### Task to carry out
When a line of the records contains "computer", copy it.

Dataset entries
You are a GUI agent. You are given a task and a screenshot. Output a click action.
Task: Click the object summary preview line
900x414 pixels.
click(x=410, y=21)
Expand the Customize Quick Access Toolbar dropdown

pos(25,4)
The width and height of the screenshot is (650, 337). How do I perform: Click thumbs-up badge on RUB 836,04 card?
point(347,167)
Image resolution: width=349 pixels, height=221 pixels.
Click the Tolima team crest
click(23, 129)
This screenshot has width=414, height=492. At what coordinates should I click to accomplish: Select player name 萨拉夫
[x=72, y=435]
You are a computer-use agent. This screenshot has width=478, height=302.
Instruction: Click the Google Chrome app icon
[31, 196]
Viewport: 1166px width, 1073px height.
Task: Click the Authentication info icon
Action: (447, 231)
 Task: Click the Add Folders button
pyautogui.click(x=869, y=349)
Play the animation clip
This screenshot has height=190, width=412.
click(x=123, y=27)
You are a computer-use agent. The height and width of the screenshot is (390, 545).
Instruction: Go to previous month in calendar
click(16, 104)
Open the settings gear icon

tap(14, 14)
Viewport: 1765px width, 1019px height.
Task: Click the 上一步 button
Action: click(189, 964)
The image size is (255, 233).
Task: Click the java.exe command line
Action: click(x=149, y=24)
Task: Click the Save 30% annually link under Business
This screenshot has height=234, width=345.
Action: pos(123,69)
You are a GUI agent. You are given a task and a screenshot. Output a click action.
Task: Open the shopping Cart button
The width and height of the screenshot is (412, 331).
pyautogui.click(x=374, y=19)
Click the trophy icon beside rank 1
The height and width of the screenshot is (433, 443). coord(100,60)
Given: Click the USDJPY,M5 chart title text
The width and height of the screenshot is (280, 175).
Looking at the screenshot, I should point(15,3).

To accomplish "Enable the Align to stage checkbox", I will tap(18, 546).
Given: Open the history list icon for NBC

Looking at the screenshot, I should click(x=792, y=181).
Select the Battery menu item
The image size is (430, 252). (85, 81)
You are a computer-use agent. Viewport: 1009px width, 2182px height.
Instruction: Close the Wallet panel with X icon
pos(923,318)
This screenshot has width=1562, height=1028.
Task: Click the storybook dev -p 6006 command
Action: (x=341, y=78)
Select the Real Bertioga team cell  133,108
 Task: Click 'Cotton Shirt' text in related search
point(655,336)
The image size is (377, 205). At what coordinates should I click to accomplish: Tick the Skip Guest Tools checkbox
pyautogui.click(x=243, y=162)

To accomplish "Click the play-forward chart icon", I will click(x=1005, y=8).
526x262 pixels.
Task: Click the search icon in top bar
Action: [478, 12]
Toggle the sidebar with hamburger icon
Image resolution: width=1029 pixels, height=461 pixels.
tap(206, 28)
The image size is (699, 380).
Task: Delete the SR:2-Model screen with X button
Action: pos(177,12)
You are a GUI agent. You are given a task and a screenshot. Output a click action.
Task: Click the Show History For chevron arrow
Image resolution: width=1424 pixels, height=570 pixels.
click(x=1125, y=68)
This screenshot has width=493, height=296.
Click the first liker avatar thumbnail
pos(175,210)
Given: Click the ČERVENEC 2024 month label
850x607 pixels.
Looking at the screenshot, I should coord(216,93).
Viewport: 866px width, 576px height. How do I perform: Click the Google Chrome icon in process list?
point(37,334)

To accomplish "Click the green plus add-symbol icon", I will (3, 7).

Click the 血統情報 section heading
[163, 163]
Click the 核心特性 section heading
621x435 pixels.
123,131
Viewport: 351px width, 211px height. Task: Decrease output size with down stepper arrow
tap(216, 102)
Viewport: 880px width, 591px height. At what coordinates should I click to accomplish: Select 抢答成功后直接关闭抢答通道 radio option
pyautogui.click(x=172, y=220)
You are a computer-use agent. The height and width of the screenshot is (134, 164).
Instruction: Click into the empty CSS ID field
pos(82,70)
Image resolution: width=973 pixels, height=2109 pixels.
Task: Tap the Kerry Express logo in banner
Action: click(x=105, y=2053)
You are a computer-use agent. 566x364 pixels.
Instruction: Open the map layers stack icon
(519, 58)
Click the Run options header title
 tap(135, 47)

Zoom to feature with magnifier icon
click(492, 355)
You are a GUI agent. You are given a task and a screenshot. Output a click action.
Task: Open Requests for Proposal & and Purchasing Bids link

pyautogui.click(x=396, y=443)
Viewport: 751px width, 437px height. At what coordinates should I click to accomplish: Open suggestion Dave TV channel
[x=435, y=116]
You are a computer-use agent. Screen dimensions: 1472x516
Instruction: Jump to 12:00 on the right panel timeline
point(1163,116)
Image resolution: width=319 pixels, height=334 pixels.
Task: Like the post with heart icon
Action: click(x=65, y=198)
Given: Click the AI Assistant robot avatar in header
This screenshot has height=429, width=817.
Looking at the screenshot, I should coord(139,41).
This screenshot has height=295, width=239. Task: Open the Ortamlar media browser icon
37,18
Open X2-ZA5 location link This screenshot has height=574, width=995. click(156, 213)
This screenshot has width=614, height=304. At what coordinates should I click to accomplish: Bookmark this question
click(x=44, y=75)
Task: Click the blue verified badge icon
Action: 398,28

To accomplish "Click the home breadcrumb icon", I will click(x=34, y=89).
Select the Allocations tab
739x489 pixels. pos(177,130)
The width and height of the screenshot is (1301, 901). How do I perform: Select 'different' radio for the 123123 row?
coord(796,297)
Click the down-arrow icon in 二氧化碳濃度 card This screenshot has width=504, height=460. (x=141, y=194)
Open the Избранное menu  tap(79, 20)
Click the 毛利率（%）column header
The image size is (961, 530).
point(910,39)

### Result of this exercise
You are a computer-use agent. This screenshot has width=478, height=302.
You are a computer-use agent. The height and width of the screenshot is (390, 545).
You are a computer-use agent. Viewport: 1009px width, 2182px height.
You are a computer-use agent. The height and width of the screenshot is (134, 164).
You are a computer-use agent. 566x364 pixels.
You are a computer-use agent. Screen dimensions: 1472x516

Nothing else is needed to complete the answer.